Levine said that M Health Fairview is making tentative plans to expand the telehealth hubs to other locations close to communities that could benefit the most from using them.
“The hope would be that we could start putting some of the hubs in strategic locations for people who don’t have a safe place to talk or the equipment they need to handle a call. Because many people have limited transportation, these places will be in areas that they can get to easily with public transportation.”
It would also be helpful to locate the hubs near hospitals in case of a crisis that can’t be handled remotely. At the St. Joseph’s hub, for instance, if a physician or other medical professional determines that a patient is a risk to themselves or others, on-site staff will be directed to step in and bring them to get help. “If, like at any other appointment, we determine that someone is at risk, is suicidal, feels unsafe, then we do direct them to the emergency room,” Levine said. “We have staff there who can walk them down to the ER if needed.”‘With COVID, there’s no playbook’
The mental and chemical health issues faced by people she works with at the Opportunity Center are troubling, Joncas said. For clients diagnosed with serious and persistent mental illnesses like schizophrenia or struggling with major addiction, the many unknowns circulating around the virus, a deep-seated fear of the police and a general unease that comes with social upheaval are a recipe for relapse or worsening of symptoms.

DATASET CONTENT —
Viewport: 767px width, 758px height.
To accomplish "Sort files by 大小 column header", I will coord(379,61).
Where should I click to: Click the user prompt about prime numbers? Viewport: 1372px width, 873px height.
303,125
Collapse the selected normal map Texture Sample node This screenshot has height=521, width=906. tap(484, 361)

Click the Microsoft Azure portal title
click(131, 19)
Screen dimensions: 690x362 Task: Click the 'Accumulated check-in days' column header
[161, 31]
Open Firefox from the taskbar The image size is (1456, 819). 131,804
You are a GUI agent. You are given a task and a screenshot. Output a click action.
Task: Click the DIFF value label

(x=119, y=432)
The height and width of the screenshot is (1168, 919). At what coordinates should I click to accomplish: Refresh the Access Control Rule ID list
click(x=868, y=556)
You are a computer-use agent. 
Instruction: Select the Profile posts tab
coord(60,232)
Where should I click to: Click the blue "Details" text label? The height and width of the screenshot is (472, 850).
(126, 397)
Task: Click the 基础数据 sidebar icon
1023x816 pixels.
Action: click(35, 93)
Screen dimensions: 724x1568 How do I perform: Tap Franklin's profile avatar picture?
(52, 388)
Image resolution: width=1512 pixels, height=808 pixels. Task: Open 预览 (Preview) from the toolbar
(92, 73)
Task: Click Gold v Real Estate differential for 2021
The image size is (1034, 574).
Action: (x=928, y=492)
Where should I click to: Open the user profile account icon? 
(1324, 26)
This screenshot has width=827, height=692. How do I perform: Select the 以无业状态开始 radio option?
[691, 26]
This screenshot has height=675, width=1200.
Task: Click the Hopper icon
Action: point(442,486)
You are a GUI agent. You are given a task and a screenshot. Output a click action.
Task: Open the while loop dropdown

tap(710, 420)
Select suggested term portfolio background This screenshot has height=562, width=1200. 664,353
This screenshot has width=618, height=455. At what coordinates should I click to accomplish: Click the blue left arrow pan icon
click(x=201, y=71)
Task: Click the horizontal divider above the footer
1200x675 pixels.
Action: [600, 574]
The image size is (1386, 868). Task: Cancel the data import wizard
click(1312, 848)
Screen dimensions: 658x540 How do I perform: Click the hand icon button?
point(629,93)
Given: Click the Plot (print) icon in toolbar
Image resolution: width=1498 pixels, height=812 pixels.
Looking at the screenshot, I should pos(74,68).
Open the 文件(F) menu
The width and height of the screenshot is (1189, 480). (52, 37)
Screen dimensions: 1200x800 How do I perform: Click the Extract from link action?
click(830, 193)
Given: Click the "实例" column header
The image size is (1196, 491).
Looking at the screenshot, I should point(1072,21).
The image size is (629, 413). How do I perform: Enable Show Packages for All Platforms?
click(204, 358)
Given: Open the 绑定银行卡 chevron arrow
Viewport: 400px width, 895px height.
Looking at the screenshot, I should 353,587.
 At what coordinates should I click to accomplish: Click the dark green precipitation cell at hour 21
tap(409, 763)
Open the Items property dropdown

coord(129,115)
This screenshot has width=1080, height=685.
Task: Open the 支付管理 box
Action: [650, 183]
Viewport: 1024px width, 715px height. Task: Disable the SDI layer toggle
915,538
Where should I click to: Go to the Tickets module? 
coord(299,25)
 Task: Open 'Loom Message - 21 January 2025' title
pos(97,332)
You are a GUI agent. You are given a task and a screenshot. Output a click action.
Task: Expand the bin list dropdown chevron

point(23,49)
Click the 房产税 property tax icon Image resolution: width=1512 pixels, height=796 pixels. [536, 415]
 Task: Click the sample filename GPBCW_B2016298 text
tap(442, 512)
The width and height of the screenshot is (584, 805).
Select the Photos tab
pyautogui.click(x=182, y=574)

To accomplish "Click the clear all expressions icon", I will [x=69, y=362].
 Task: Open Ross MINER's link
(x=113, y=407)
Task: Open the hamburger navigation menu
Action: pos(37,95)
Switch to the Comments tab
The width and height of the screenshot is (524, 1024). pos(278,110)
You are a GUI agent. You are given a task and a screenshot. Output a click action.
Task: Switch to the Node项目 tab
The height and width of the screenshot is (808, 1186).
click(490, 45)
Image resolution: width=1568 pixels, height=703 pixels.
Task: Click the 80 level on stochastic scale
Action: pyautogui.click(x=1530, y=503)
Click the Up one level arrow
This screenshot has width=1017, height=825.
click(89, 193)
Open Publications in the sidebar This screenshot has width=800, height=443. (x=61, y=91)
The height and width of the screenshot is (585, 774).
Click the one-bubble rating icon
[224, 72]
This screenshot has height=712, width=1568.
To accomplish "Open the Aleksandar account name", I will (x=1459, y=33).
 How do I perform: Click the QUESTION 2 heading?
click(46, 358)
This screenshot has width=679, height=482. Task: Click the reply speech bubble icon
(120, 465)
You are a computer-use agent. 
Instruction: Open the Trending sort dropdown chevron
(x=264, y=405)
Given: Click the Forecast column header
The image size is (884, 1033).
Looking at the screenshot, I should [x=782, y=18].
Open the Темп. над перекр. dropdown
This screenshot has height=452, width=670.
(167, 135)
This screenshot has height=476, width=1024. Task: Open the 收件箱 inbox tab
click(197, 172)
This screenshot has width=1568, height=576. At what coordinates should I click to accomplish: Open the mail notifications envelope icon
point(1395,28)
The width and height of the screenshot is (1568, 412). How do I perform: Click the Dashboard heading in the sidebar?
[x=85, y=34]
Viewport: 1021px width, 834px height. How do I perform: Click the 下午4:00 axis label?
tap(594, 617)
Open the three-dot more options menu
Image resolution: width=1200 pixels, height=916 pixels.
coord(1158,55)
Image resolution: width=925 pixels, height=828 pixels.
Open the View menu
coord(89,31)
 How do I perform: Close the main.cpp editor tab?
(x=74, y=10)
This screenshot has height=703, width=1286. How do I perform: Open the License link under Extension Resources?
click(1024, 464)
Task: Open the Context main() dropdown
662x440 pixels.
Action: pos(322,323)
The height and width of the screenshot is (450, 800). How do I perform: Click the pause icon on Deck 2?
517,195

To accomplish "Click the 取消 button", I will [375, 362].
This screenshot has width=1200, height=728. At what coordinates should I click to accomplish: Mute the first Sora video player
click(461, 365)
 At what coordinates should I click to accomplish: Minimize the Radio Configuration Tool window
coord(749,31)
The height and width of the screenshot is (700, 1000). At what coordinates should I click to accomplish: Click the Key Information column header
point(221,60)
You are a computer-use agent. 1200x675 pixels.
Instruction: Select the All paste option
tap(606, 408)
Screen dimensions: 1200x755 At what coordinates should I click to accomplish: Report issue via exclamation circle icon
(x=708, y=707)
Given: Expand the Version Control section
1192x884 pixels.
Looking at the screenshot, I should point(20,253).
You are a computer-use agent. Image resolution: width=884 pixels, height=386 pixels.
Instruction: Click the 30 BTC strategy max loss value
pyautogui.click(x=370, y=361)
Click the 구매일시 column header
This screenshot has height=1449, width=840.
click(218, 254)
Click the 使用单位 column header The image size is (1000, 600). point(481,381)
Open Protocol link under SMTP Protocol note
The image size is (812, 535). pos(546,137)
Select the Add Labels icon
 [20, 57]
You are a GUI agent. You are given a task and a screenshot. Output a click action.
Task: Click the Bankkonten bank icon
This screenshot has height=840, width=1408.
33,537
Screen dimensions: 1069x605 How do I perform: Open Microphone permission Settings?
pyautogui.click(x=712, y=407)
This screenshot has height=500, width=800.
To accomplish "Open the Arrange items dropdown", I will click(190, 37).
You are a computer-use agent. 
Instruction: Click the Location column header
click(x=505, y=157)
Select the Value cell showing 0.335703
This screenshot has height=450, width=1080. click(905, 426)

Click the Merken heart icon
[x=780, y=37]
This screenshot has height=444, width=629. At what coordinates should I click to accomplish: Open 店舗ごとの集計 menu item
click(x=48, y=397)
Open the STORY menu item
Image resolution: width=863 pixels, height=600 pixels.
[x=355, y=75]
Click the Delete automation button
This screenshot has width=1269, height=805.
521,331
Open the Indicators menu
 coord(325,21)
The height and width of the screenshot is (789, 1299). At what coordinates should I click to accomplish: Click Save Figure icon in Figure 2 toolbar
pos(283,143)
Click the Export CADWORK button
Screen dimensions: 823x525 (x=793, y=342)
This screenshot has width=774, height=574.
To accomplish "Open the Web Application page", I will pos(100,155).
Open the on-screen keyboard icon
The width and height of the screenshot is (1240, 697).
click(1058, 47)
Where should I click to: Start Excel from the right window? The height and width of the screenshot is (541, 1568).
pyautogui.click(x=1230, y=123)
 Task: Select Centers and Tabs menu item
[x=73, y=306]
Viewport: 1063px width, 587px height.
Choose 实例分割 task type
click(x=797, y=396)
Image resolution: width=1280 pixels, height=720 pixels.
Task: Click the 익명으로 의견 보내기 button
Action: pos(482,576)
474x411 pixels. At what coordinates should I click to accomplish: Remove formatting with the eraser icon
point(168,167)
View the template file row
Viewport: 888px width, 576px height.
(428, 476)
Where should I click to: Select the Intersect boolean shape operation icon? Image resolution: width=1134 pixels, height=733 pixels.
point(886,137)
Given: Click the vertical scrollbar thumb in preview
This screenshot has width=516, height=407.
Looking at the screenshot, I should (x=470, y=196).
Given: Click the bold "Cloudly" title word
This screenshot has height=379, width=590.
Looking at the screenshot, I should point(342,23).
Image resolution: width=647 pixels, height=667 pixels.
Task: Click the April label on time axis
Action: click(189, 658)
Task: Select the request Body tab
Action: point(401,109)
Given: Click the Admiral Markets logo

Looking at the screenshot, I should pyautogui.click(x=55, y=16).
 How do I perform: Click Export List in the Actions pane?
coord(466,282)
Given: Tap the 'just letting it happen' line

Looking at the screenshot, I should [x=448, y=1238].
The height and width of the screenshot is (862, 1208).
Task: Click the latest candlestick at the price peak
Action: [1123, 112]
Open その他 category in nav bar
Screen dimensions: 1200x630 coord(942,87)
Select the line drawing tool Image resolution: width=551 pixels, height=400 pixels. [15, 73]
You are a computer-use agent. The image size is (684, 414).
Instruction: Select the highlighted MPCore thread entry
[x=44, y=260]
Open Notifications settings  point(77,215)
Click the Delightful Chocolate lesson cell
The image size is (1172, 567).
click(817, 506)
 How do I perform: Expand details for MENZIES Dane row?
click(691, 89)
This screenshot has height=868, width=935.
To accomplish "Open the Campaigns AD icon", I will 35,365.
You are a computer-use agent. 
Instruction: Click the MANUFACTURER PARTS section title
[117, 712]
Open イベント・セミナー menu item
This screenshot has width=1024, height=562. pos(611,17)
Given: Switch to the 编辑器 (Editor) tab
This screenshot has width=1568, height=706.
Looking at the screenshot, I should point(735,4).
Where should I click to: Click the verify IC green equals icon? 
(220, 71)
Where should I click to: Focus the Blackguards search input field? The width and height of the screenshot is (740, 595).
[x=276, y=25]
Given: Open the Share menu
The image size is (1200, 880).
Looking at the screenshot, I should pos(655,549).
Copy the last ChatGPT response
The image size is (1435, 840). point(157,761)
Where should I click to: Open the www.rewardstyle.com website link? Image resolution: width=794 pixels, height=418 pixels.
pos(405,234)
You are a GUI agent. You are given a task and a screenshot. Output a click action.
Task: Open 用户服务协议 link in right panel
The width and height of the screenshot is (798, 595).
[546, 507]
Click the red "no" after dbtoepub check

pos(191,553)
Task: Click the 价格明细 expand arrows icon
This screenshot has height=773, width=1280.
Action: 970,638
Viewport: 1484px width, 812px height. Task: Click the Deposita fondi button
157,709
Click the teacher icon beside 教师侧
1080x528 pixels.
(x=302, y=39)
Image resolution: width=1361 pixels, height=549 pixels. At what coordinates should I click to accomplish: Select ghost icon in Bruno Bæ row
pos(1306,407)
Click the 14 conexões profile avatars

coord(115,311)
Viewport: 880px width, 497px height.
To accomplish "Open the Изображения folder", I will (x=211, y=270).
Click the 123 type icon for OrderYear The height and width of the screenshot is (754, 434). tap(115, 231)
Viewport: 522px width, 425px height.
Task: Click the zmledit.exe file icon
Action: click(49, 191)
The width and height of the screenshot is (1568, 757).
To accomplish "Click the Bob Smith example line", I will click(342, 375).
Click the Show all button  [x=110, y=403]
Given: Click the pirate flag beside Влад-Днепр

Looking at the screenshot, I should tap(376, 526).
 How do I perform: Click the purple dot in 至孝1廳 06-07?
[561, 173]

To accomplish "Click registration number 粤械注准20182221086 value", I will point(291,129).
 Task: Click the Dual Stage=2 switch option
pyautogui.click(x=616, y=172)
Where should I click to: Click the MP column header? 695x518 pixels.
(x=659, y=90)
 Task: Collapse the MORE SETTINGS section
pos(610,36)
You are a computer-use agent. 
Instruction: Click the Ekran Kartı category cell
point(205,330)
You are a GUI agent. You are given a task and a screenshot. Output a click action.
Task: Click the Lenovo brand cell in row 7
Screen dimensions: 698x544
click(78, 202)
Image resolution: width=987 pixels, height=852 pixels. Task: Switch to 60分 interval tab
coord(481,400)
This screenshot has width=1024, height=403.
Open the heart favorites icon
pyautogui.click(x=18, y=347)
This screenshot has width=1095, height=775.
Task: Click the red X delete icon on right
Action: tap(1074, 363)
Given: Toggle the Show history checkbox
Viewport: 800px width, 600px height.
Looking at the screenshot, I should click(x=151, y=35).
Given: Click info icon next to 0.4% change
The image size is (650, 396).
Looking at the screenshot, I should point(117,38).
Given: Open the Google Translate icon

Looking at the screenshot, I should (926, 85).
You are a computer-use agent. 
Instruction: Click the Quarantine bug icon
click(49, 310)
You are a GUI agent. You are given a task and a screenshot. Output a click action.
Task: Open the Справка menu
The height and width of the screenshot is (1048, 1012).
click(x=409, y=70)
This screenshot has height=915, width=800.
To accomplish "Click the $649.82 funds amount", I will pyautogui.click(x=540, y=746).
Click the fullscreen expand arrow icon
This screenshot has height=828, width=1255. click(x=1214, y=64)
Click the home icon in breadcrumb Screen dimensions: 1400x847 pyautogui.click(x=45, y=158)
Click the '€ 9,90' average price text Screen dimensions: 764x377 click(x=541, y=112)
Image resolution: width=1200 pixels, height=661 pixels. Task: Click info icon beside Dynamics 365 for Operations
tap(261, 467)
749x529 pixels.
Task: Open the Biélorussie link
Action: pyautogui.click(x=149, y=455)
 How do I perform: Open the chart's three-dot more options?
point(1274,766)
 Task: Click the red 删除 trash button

INSTRUCTIONS —
A: In the telehealth hubs article, what do on-site staff at the St. Joseph's hub do if a patient is found to be at risk?
B: According to the telehealth hubs article, what factors combine into a recipe for relapse or worsening symptoms for clients with serious mental illness or major addiction? List them all.
C: Carry the telehealth hubs article forward from its final sentence.

ANSWERS FOR THE EXERCISE —
A: They direct the patient to the emergency room and can walk them down to the ER if needed.

B:
- The many unknowns circulating around the virus
- A deep-seated fear of the police
- A general unease that comes with social upheaval

C:
“One thing I have seen a lot of in Minneapolis and St. Paul is this rise in suspiciousness that leans over into paranoia,” Joncas said. “People are very afraid. You think about COVID: There are so many things we can’t control. In a homeless community there are also other harder things. We serve so many people of color here: George Floyd’s murder added to the fear and stress level that has already been really high.”
Some people self-medicate for stress, depression and anxiety with drugs and alcohol, Joncas said. This can be a dangerous strategy at any time, but people who live on the edges of society are at greater risk of death from accidental overdose.
Part of Joncas’ job is overseeing a group of mental health interns. She reviews their incident reports, and has noticed a rise in 911 calls for clients seeking emergency medical assistance.
“A recent report was about a gentleman who was overdosing on cough medicine,” Joncas said. “People get overwhelmed and don’t have the coping skills to manage all that is coming at them. Oftentimes their coping skill is substance use.”
Joncas said she tries to tell her interns that we are living in an unprecedented time, that the rise in cases of mental illness and addiction, while expected, is sometimes still hard to comprehend.
“With COVID, there’s no playbook,” she said. “I tell my interns, ‘This is the stuff they don’t teach you in school.’ COVID has pushed us to be as creative as possible to meet people’s needs.”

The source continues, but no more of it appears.